Like chalk-rocks scatter'd at the mountain's base
Funchal's white walls were thro' the darkness seen,
But dazzling and distinct in morning's rays
Rose foreign casements mix'd with orchards green;
And to the youth of Melrose who has been
Bewitch'd with northern minstrel's wizard spell,
It is a sweet and thrilling sound, I ween,
To hear the first notes of the convent bell,
And listen beauty's hymn in sacred, hallow'd cell.

'Tis like the renovation of that age
When Scotland's glens had many a cloister gray,
And knights and ladies, fam'd in classic page,
Join'd at the vesper-bell to chant and pray.
One's heart would sigh to think of the decay
Of all those temples hallow'd now by time;
But that their fall from Scotland chas'd away
Those dreary days of darkness, blood, and crime,
Whose gloom is lingering still on many a foreign clime.
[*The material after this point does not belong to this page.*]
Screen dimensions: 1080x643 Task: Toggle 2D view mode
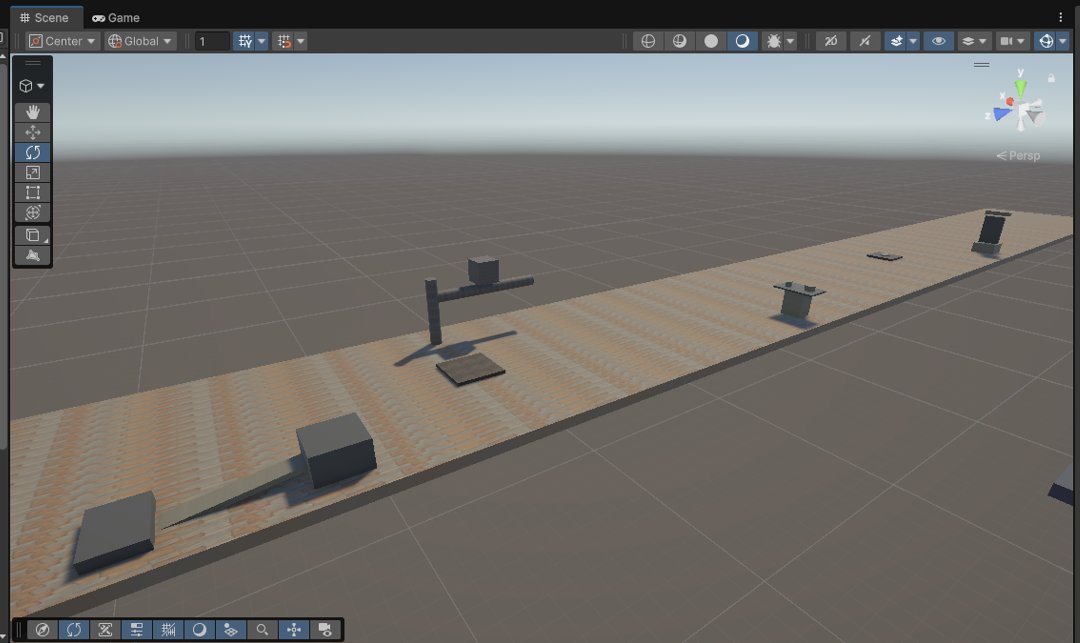coord(831,41)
Yet aye Madeira, beautiful green isle!
Reverting memory loves to dwell on thee:
I'll ne'er forget the soft and sunny smile
With which thou gavest me welcome from the sea;
Nor that delicious thrill of novelty
With which I first set foot on foreign earth,
That dream of lands far lovelier still to be,
Far in the south, that fancy pictur'd forth,
Blent with remembrance dear from islands in the north.

The Sabbath morning ride, how calm and sweet!
Up to our Lady's Convent on the hill,
Half-hid amidst the fruit trees, 'neath our feet
The ocean's glassy waters calm and still,
The vineyard's creeping clusters, that distil,
Amidst brown sunny rocks, the bursting wine,
The schoolboys gathering peaches at their will,
Apples whose red cheeks thro' the green leaves shine,
And fruits from Grecian isles of beverage divine.

Lady, farewell! for mine is not the lyre,
Nor mine the studious minstrel's polish'd art
That thro' long melodies sustains its fire,
Pouring a flood of sweetness on the heart.
But tho' Madeira's sunshine now depart,
The bright dream broke by waters wide and blue,
Some calmer, happier hour, I will revert
To songs of home, of happiness, and you:
The storm is waxing loud — thou lovely one, adieu!